_Problems to solve_
[1] In the forum post about finding similar tiddlers, what do universities use the rsync algorithm for?
[2] Extend the forum post about finding similar tiddlers past its last sentence.

_Selected extract_
* * * * *

YES - For a very long time I've wanted an assistant that watches what I do and helps me - this is my
ultimate goal.
I want to reduce entropy - I want to discover similar tiddlers and merge them to reduce entropy.
I have been thinking about how to do this for 30 odd years (not for tiddlers - but for text representing ideas)
When I make a new tiddler I ask myself "Have I done this or something like this before" - or "has anybody else done this"
I know of one good algorithm for this.
I make a new tiddler T and want to find the most similar tiddler to T in a collection of tiddlers.
This is very simple A is similar to B if
size(compress(A ++ B)) is just a bit larger than size(compress(A))
If size(compress(A++B)) > size(compress(A)) + size(compress(B)) then A and B are very dissimilar
++ is concatination.
Why is this? compression algorithms look for similarities between different parts of a text -
they work well when they find similarities.
This is a crazy good algorithm - I gave it all the paragraphs in a book I'd written - typed a new paragraph and it ranks
any similar paragraphs it can find.
The problem is that it's very inefficient - if I had a few million tiddlers it would be way too slow.
My next idea would be to use the rsync algorithm for plagiarism detection. This
is linear in the number of character of the new tiddler - it finds short fragments of identical text
very very quickly - this is why Universities etc use it to detect cheating students.
So I'd propose using rsync to make a set of candidate tiddlers then least compression difference
to rank the candidates.

* * * * *

_Listed entries_
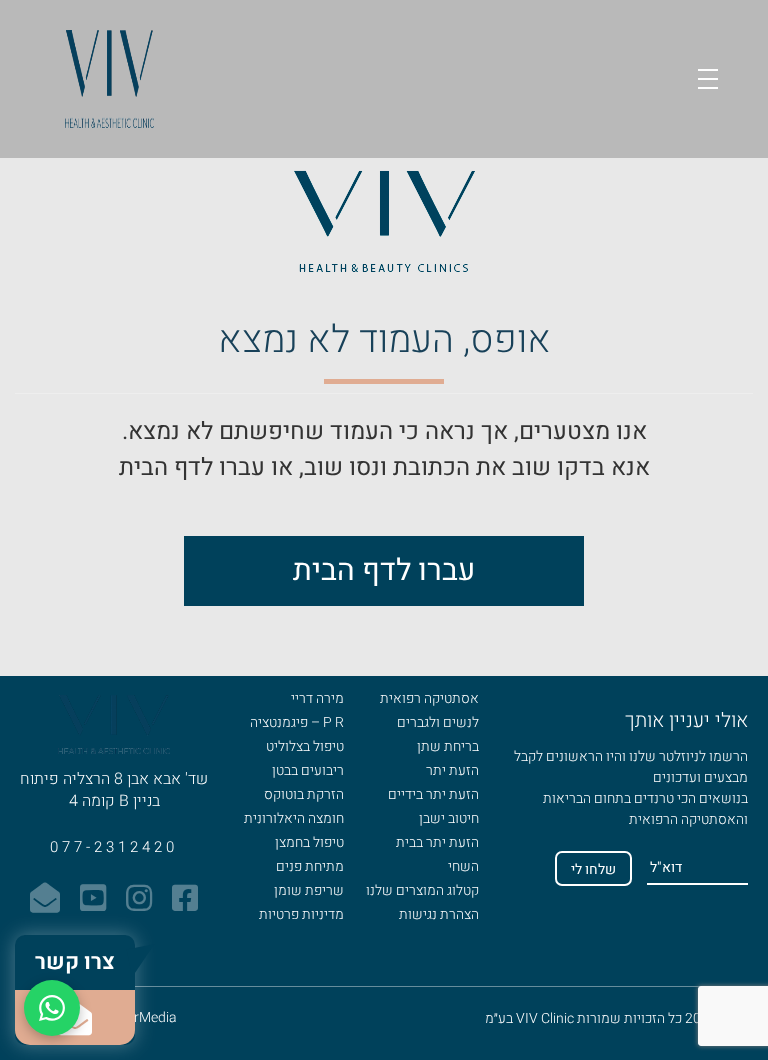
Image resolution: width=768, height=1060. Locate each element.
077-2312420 (114, 847)
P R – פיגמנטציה (297, 722)
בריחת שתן (448, 746)
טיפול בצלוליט (305, 746)
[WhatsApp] (52, 1008)
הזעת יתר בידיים (433, 794)
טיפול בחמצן (309, 842)
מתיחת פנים (310, 866)
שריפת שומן (309, 890)
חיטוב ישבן (449, 818)
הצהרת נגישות (439, 914)
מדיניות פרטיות (301, 914)
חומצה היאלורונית (294, 818)
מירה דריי (317, 698)
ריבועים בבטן (308, 770)
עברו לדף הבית (384, 571)
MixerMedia (141, 1017)
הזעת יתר (452, 770)
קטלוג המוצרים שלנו (422, 890)
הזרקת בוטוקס (304, 794)
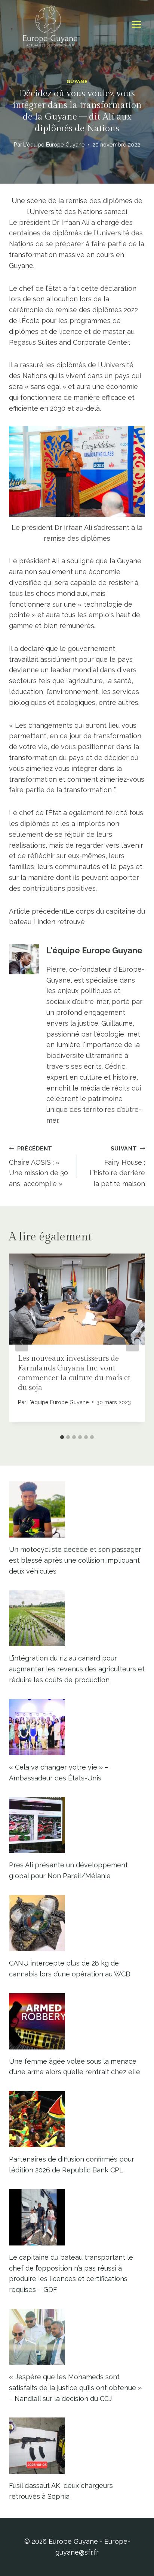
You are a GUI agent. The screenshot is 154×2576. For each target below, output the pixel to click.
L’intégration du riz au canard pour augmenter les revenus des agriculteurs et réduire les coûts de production (77, 1669)
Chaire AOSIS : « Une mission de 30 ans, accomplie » (38, 1166)
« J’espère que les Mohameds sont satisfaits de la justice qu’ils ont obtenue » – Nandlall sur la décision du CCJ (75, 2387)
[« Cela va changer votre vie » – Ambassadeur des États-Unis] (77, 1727)
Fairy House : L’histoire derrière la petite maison (117, 1166)
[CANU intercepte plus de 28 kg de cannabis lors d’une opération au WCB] (77, 1923)
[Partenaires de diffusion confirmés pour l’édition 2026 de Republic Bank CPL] (77, 2119)
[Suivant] (132, 1342)
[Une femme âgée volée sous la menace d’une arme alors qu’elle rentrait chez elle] (77, 2021)
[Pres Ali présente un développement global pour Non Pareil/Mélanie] (77, 1825)
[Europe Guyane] (50, 24)
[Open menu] (136, 24)
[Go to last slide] (21, 1342)
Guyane (77, 81)
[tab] (62, 1437)
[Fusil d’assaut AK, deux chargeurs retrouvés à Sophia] (77, 2445)
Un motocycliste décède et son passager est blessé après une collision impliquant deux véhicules (75, 1560)
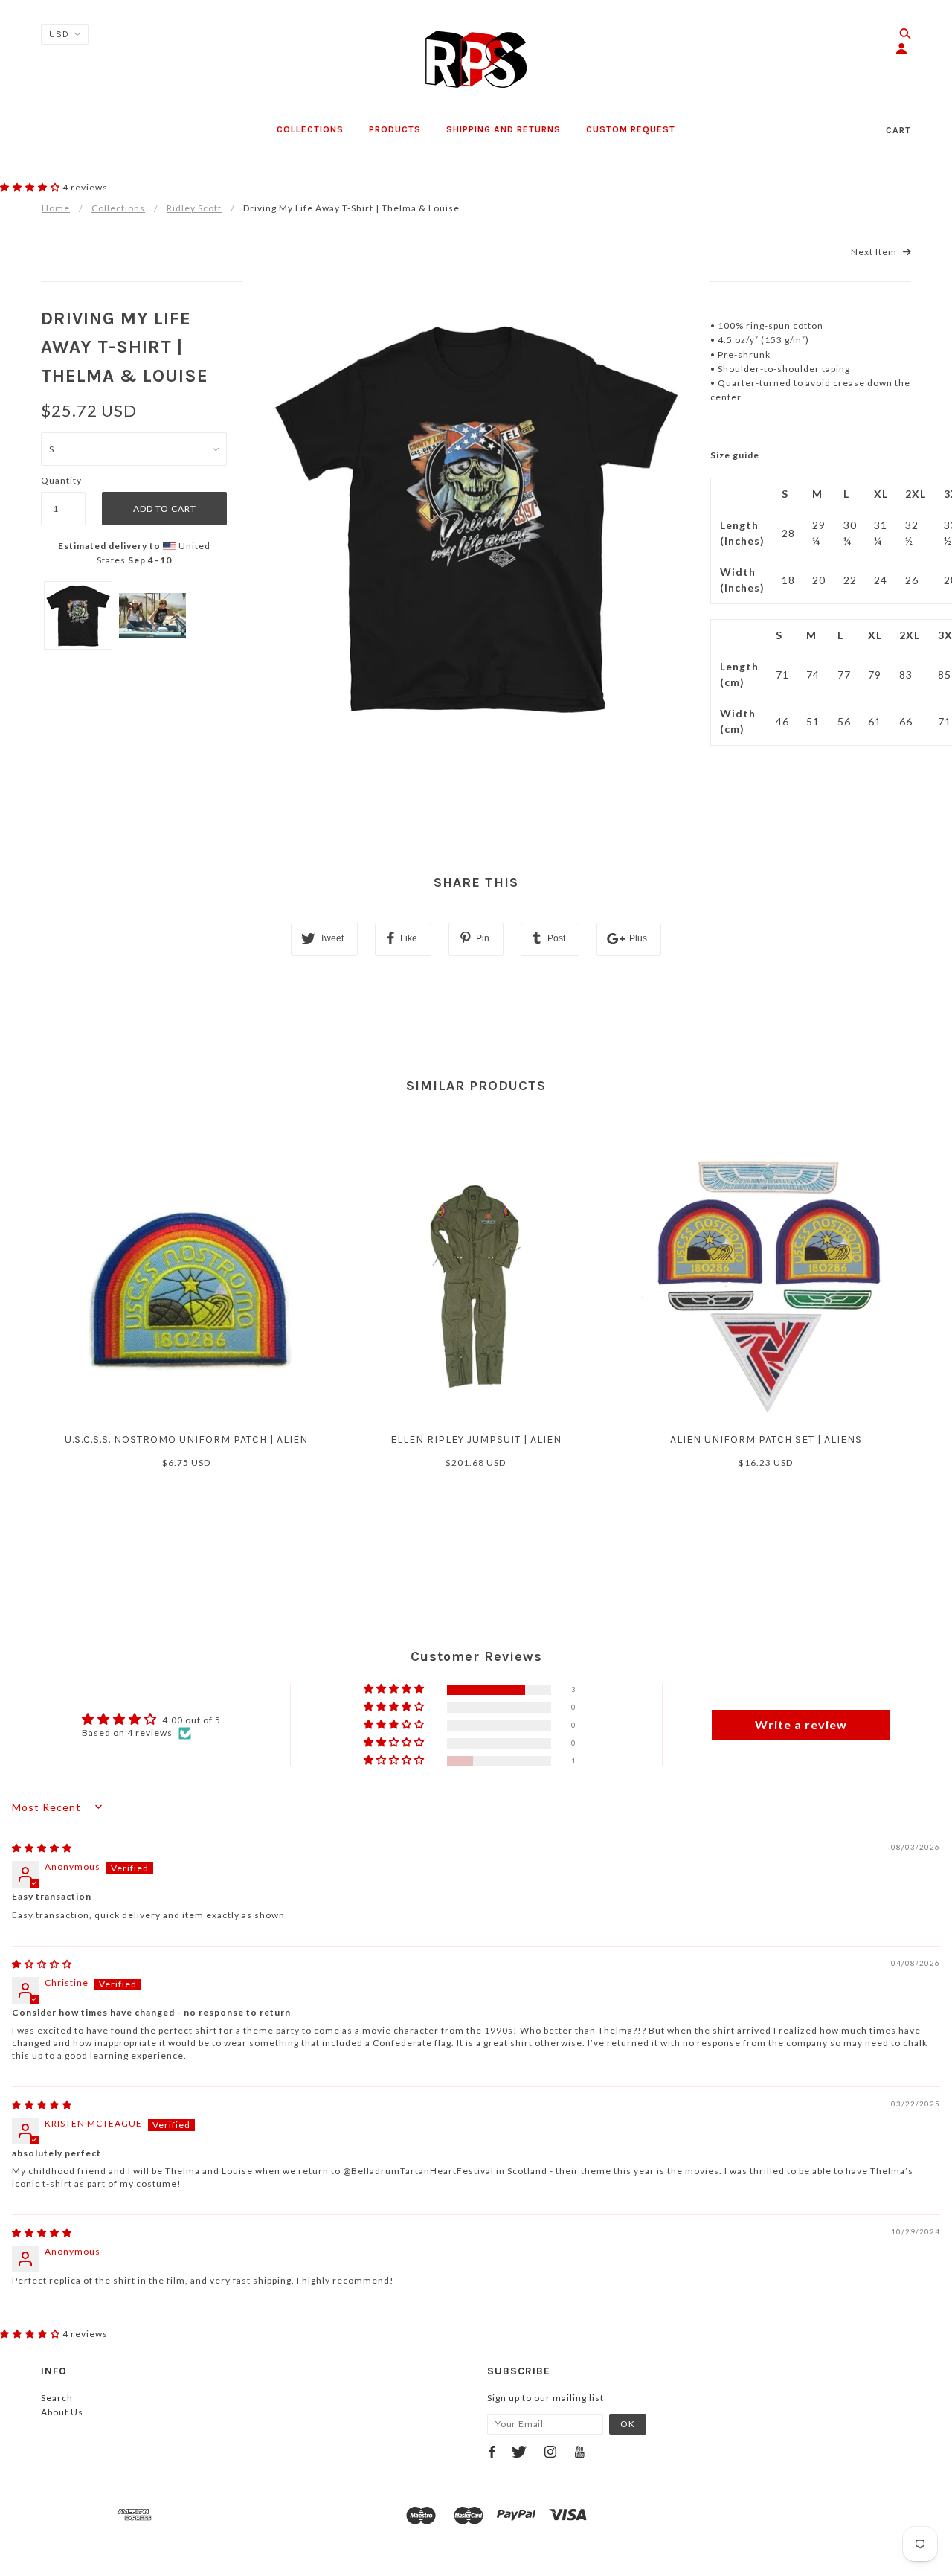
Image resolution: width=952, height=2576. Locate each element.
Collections (118, 208)
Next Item (875, 251)
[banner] (476, 59)
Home (56, 208)
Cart (898, 130)
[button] (31, 187)
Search (57, 2397)
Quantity (61, 480)
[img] (42, 1847)
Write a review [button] (801, 1724)
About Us (62, 2412)
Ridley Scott (194, 208)
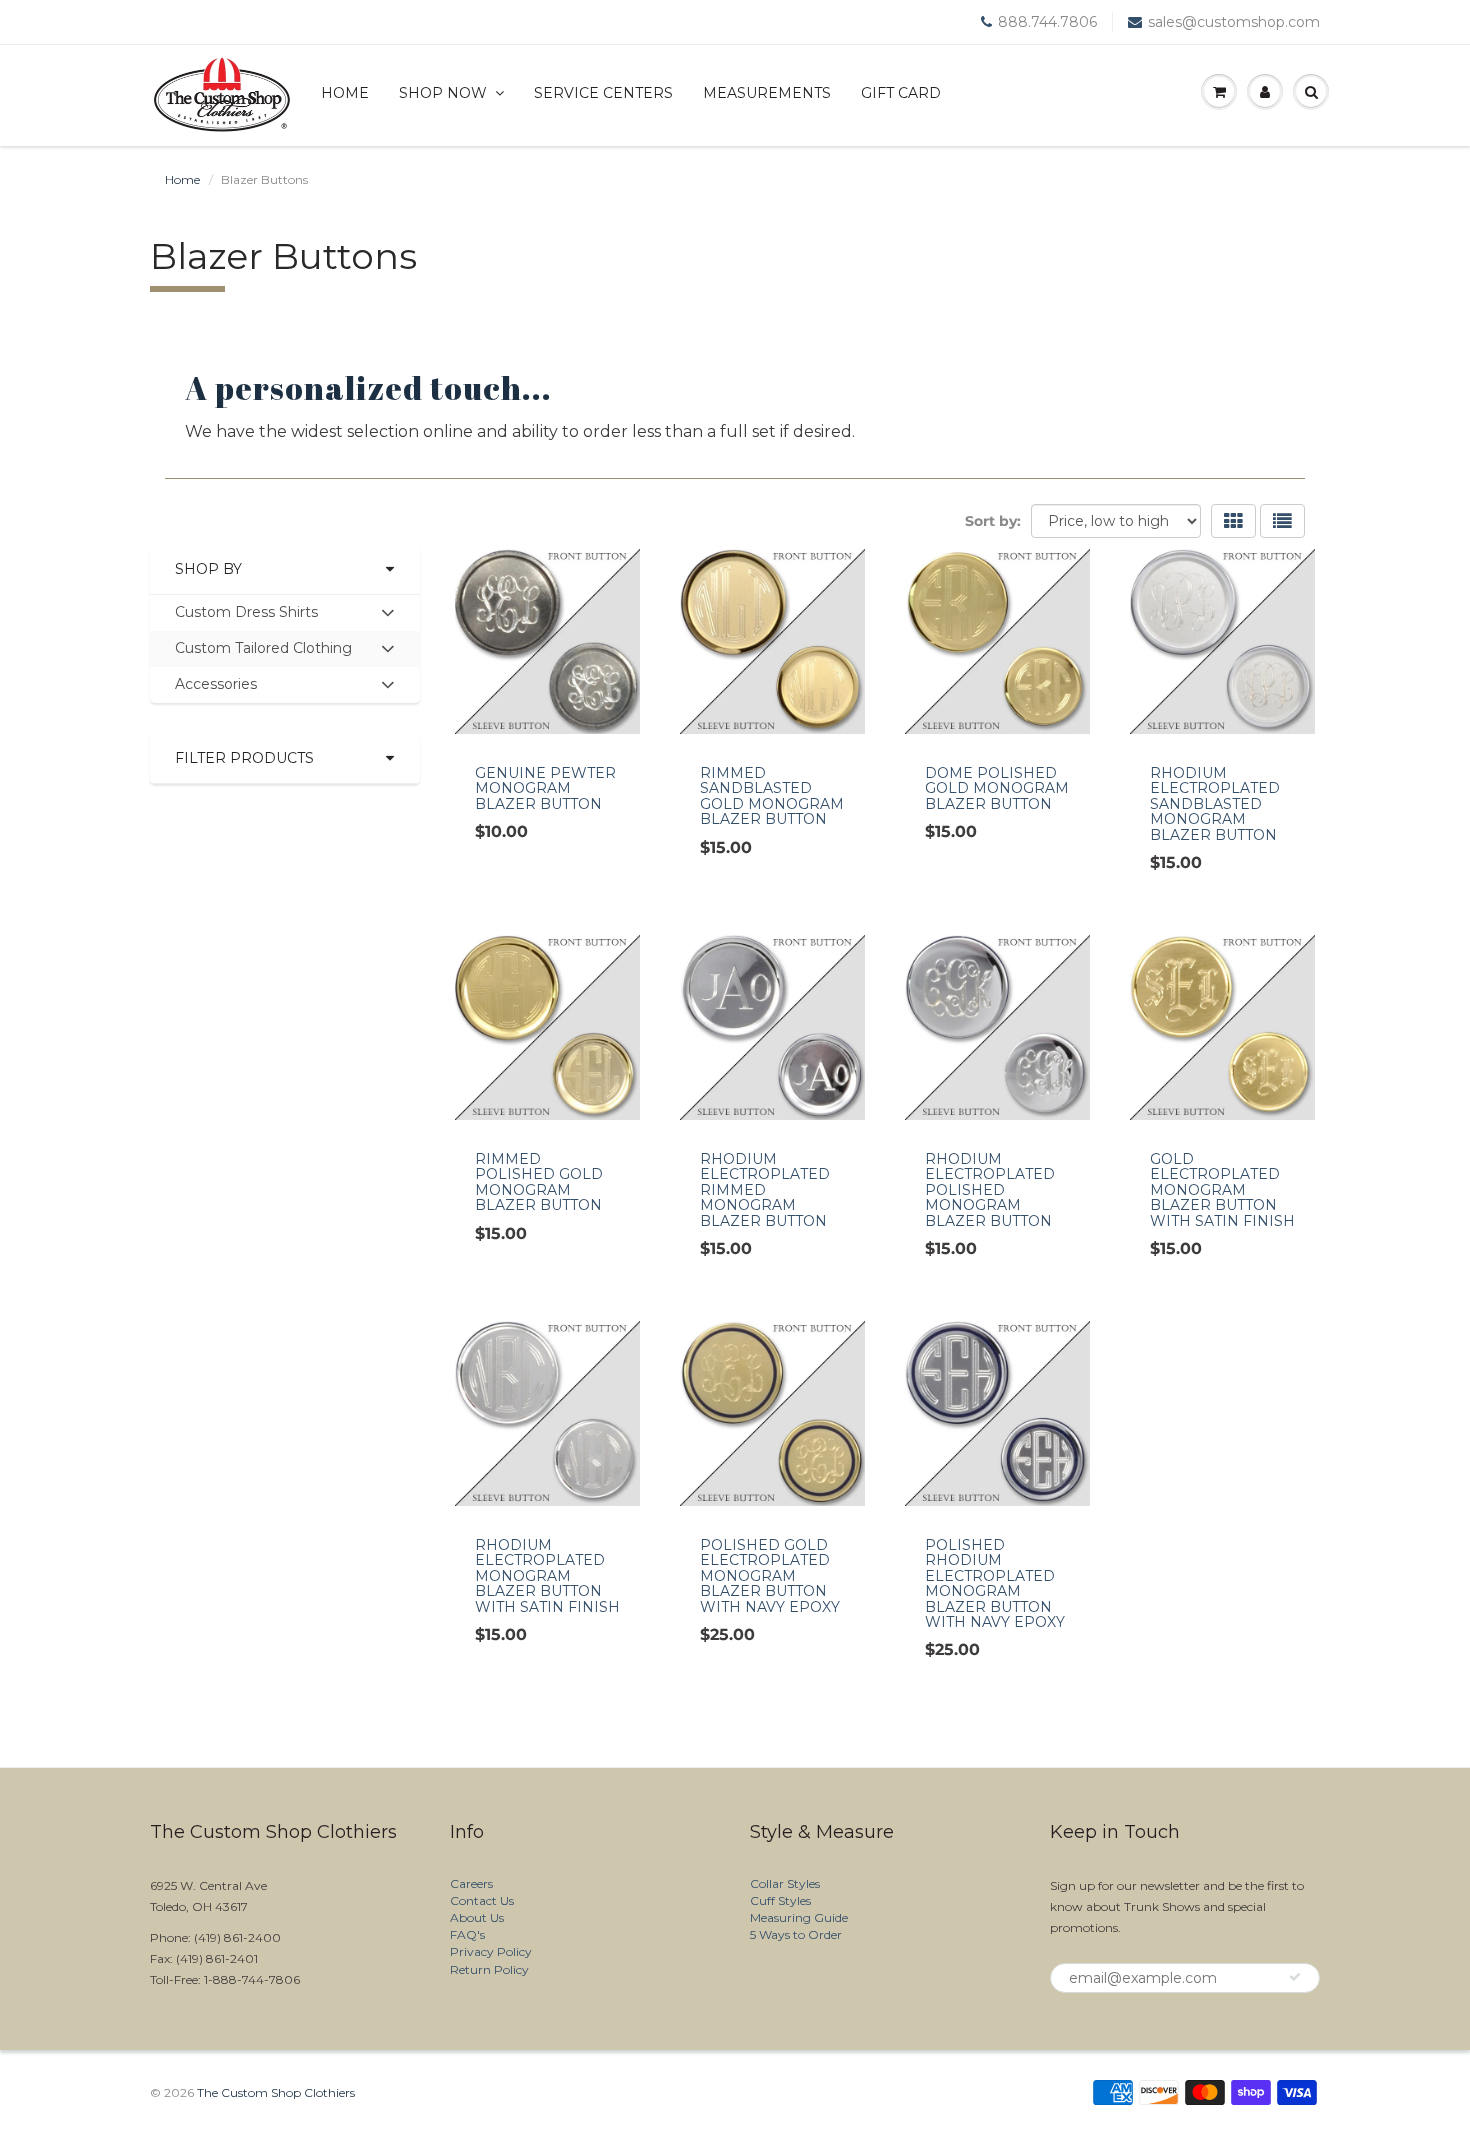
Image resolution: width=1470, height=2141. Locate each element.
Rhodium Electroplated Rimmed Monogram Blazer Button (765, 1190)
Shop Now (443, 93)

* * * * *

_Answers per task_
[1] To detect cheating students.

[2]
Could also use TD*IDF similarity to make candidates.
Ultimately I'd like to find all paragraphs in the planet name them by their SHA checksums
then put them into an entropy reduction machine that finds similarities and throws out
duplicates and near matching data.
It seems to me that intelligence is partly the ability to recognise similarities between things
so I think an entropy reduction machine would be great.
What attracted me to the TW in the first place was the granularity of the tiddlers.
They must be not to small and not too big and capture a single idea - there's
a Swedish word for this "Lagom" - that and transclusion to combine ideas are
fundamental to building build large structures by combining smaller things.
The problem with search engines is that you have to think up a query.
In similarity detection what you have written becomes the query - and you ask
"what is the most similar thing you can find to <this>"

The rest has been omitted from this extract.